WORK REQUIRED:
With no additions or omissions, print the listing that follows.

DATA EXTRACTS:
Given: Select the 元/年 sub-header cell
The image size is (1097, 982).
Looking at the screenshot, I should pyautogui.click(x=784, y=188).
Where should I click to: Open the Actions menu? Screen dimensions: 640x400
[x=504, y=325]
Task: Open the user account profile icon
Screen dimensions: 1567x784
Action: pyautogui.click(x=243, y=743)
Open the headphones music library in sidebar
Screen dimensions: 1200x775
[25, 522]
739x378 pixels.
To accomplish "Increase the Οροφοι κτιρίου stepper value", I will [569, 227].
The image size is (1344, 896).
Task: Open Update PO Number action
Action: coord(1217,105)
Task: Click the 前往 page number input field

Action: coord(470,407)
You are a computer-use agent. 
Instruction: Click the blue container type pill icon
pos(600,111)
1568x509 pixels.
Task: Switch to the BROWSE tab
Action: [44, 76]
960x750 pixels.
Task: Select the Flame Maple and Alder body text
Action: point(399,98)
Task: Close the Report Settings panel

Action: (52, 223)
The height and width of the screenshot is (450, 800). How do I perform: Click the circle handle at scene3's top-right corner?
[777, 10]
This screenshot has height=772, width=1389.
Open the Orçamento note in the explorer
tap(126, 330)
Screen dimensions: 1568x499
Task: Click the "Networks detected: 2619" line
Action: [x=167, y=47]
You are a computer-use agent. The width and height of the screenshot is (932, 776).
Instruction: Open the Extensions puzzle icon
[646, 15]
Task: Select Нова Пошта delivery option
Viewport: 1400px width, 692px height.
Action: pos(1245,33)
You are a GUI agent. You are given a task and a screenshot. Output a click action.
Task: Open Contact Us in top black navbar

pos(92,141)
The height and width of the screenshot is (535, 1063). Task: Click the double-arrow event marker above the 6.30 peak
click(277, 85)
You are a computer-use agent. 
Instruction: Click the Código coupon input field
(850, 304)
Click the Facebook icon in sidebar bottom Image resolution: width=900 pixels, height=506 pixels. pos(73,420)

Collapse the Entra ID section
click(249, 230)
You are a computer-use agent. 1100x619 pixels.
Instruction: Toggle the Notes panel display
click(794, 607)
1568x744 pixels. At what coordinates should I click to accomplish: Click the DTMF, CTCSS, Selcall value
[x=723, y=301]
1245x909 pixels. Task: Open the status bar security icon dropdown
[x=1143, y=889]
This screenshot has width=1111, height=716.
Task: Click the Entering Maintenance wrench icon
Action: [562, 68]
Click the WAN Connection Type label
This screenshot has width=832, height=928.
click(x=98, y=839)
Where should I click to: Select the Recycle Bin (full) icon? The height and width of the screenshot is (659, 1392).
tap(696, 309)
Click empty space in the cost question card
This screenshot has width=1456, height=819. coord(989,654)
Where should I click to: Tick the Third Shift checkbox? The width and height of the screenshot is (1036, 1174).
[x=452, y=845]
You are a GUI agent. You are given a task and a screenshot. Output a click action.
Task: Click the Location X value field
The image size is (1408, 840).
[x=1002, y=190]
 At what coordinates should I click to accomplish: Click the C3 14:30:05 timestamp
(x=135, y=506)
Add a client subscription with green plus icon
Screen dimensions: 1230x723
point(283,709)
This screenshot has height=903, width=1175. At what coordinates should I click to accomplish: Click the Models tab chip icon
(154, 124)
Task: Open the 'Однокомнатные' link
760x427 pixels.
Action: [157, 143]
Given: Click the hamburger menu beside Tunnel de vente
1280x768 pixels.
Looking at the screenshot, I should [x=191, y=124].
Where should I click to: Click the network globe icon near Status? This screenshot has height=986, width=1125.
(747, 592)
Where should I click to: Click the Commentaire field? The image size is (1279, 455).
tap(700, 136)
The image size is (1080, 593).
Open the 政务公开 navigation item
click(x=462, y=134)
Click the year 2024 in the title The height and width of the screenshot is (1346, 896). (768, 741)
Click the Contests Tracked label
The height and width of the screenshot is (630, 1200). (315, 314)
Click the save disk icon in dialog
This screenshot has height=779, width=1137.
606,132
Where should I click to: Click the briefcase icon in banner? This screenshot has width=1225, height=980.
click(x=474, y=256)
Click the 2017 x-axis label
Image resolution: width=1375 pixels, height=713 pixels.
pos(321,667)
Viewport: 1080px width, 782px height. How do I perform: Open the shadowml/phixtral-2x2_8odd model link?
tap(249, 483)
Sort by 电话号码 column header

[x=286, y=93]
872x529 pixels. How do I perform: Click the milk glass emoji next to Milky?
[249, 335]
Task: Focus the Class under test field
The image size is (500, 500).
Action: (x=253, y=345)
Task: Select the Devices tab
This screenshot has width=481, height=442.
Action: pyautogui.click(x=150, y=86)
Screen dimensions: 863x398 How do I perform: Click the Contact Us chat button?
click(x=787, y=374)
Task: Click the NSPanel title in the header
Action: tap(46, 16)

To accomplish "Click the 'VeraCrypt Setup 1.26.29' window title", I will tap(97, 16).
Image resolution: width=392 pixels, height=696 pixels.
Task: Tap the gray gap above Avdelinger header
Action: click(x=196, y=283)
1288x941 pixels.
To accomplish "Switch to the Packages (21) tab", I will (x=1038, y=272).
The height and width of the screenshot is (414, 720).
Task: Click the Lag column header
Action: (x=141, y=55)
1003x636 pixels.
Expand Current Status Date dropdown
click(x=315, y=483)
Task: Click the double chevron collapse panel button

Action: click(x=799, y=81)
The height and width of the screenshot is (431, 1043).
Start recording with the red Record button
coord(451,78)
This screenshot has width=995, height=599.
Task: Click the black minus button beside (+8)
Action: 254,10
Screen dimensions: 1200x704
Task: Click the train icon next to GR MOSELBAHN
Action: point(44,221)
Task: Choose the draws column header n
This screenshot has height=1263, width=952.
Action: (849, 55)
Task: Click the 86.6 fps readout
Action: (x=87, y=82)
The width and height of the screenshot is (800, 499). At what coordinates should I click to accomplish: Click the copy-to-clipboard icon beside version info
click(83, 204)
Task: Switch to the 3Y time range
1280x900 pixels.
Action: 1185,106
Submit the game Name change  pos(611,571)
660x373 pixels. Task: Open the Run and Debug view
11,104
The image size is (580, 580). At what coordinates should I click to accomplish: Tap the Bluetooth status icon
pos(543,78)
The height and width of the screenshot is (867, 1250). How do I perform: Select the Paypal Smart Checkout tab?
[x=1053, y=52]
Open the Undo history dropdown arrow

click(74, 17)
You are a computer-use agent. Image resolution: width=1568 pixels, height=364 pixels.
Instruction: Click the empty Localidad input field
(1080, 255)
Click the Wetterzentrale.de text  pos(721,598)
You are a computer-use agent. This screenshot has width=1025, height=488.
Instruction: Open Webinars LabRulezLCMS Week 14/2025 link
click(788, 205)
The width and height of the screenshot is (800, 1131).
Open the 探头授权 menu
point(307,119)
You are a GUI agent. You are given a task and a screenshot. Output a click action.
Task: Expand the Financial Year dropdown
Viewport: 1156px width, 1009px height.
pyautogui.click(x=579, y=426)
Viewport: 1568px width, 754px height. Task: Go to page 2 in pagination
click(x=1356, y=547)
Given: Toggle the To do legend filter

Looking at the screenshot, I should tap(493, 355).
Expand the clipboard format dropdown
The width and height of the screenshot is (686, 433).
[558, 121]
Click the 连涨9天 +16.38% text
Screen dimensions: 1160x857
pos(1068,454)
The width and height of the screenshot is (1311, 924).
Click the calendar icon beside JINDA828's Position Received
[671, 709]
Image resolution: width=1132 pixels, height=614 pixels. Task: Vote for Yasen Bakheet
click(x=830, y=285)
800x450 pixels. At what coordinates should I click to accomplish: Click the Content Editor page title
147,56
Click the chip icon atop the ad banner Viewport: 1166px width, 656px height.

FINISHED TASK:
Given: Select the 元/年 sub-header cell
The image size is (1097, 982).
Looking at the screenshot, I should pyautogui.click(x=784, y=188).
Where should I click to: Open the Actions menu? Screen dimensions: 640x400
[x=504, y=325]
Task: Open the user account profile icon
Screen dimensions: 1567x784
Action: pyautogui.click(x=243, y=743)
Open the headphones music library in sidebar
Screen dimensions: 1200x775
[25, 522]
739x378 pixels.
To accomplish "Increase the Οροφοι κτιρίου stepper value", I will [569, 227].
The image size is (1344, 896).
Task: Open Update PO Number action
Action: coord(1217,105)
Task: Click the 前往 page number input field

Action: coord(470,407)
You are a computer-use agent. 
Instruction: Click the blue container type pill icon
pos(600,111)
1568x509 pixels.
Task: Switch to the BROWSE tab
Action: [44, 76]
960x750 pixels.
Task: Select the Flame Maple and Alder body text
Action: point(399,98)
Task: Close the Report Settings panel

Action: (52, 223)
The height and width of the screenshot is (450, 800). How do I perform: Click the circle handle at scene3's top-right corner?
[777, 10]
This screenshot has height=772, width=1389.
Open the Orçamento note in the explorer
tap(126, 330)
Screen dimensions: 1568x499
Task: Click the "Networks detected: 2619" line
Action: [x=167, y=47]
You are a computer-use agent. The width and height of the screenshot is (932, 776).
Instruction: Open the Extensions puzzle icon
[646, 15]
Task: Select Нова Пошта delivery option
Viewport: 1400px width, 692px height.
Action: pos(1245,33)
You are a GUI agent. You are given a task and a screenshot. Output a click action.
Task: Open Contact Us in top black navbar

pos(92,141)
The height and width of the screenshot is (535, 1063). Task: Click the double-arrow event marker above the 6.30 peak
click(277, 85)
You are a computer-use agent. 
Instruction: Click the Código coupon input field
(850, 304)
Click the Facebook icon in sidebar bottom Image resolution: width=900 pixels, height=506 pixels. pos(73,420)

Collapse the Entra ID section
click(249, 230)
You are a computer-use agent. 1100x619 pixels.
Instruction: Toggle the Notes panel display
click(794, 607)
1568x744 pixels. At what coordinates should I click to accomplish: Click the DTMF, CTCSS, Selcall value
[x=723, y=301]
1245x909 pixels. Task: Open the status bar security icon dropdown
[x=1143, y=889]
This screenshot has width=1111, height=716.
Task: Click the Entering Maintenance wrench icon
Action: [562, 68]
Click the WAN Connection Type label
This screenshot has width=832, height=928.
click(x=98, y=839)
Where should I click to: Select the Recycle Bin (full) icon? The height and width of the screenshot is (659, 1392).
tap(696, 309)
Click empty space in the cost question card
This screenshot has width=1456, height=819. coord(989,654)
Where should I click to: Tick the Third Shift checkbox? The width and height of the screenshot is (1036, 1174).
[x=452, y=845]
You are a GUI agent. You are given a task and a screenshot. Output a click action.
Task: Click the Location X value field
The image size is (1408, 840).
[x=1002, y=190]
 At what coordinates should I click to accomplish: Click the C3 14:30:05 timestamp
(x=135, y=506)
Add a client subscription with green plus icon
Screen dimensions: 1230x723
point(283,709)
This screenshot has height=903, width=1175. At what coordinates should I click to accomplish: Click the Models tab chip icon
(154, 124)
Task: Open the 'Однокомнатные' link
760x427 pixels.
Action: [157, 143]
Given: Click the hamburger menu beside Tunnel de vente
1280x768 pixels.
Looking at the screenshot, I should [x=191, y=124].
Where should I click to: Click the network globe icon near Status? This screenshot has height=986, width=1125.
(747, 592)
Where should I click to: Click the Commentaire field? The image size is (1279, 455).
tap(700, 136)
The image size is (1080, 593).
Open the 政务公开 navigation item
click(x=462, y=134)
Click the year 2024 in the title The height and width of the screenshot is (1346, 896). (768, 741)
Click the Contests Tracked label
The height and width of the screenshot is (630, 1200). (315, 314)
Click the save disk icon in dialog
This screenshot has height=779, width=1137.
606,132
Where should I click to: Click the briefcase icon in banner? This screenshot has width=1225, height=980.
click(x=474, y=256)
Click the 2017 x-axis label
Image resolution: width=1375 pixels, height=713 pixels.
pos(321,667)
Viewport: 1080px width, 782px height. How do I perform: Open the shadowml/phixtral-2x2_8odd model link?
tap(249, 483)
Sort by 电话号码 column header

[x=286, y=93]
872x529 pixels. How do I perform: Click the milk glass emoji next to Milky?
[249, 335]
Task: Focus the Class under test field
The image size is (500, 500).
Action: (x=253, y=345)
Task: Select the Devices tab
This screenshot has width=481, height=442.
Action: pyautogui.click(x=150, y=86)
Screen dimensions: 863x398 How do I perform: Click the Contact Us chat button?
click(x=787, y=374)
Task: Click the NSPanel title in the header
Action: tap(46, 16)

To accomplish "Click the 'VeraCrypt Setup 1.26.29' window title", I will tap(97, 16).
Image resolution: width=392 pixels, height=696 pixels.
Task: Tap the gray gap above Avdelinger header
Action: click(x=196, y=283)
1288x941 pixels.
To accomplish "Switch to the Packages (21) tab", I will (x=1038, y=272).
The height and width of the screenshot is (414, 720).
Task: Click the Lag column header
Action: (x=141, y=55)
1003x636 pixels.
Expand Current Status Date dropdown
click(x=315, y=483)
Task: Click the double chevron collapse panel button

Action: click(x=799, y=81)
The height and width of the screenshot is (431, 1043).
Start recording with the red Record button
coord(451,78)
This screenshot has width=995, height=599.
Task: Click the black minus button beside (+8)
Action: 254,10
Screen dimensions: 1200x704
Task: Click the train icon next to GR MOSELBAHN
Action: point(44,221)
Task: Choose the draws column header n
This screenshot has height=1263, width=952.
Action: (849, 55)
Task: Click the 86.6 fps readout
Action: (x=87, y=82)
The width and height of the screenshot is (800, 499). At what coordinates should I click to accomplish: Click the copy-to-clipboard icon beside version info
click(83, 204)
Task: Switch to the 3Y time range
1280x900 pixels.
Action: 1185,106
Submit the game Name change  pos(611,571)
660x373 pixels. Task: Open the Run and Debug view
11,104
The image size is (580, 580). At what coordinates should I click to accomplish: Tap the Bluetooth status icon
pos(543,78)
The height and width of the screenshot is (867, 1250). How do I perform: Select the Paypal Smart Checkout tab?
[x=1053, y=52]
Open the Undo history dropdown arrow

click(74, 17)
You are a computer-use agent. Image resolution: width=1568 pixels, height=364 pixels.
Instruction: Click the empty Localidad input field
(1080, 255)
Click the Wetterzentrale.de text  pos(721,598)
You are a computer-use agent. This screenshot has width=1025, height=488.
Instruction: Open Webinars LabRulezLCMS Week 14/2025 link
click(788, 205)
The width and height of the screenshot is (800, 1131).
Open the 探头授权 menu
point(307,119)
You are a GUI agent. You are given a task and a screenshot. Output a click action.
Task: Expand the Financial Year dropdown
Viewport: 1156px width, 1009px height.
pyautogui.click(x=579, y=426)
Viewport: 1568px width, 754px height. Task: Go to page 2 in pagination
click(x=1356, y=547)
Given: Toggle the To do legend filter

Looking at the screenshot, I should tap(493, 355).
Expand the clipboard format dropdown
The width and height of the screenshot is (686, 433).
[558, 121]
Click the 连涨9天 +16.38% text
Screen dimensions: 1160x857
pos(1068,454)
The width and height of the screenshot is (1311, 924).
Click the calendar icon beside JINDA828's Position Received
[671, 709]
Image resolution: width=1132 pixels, height=614 pixels. Task: Vote for Yasen Bakheet
click(x=830, y=285)
800x450 pixels. At what coordinates should I click to accomplish: Click the Content Editor page title
147,56
Click the chip icon atop the ad banner Viewport: 1166px width, 656px height.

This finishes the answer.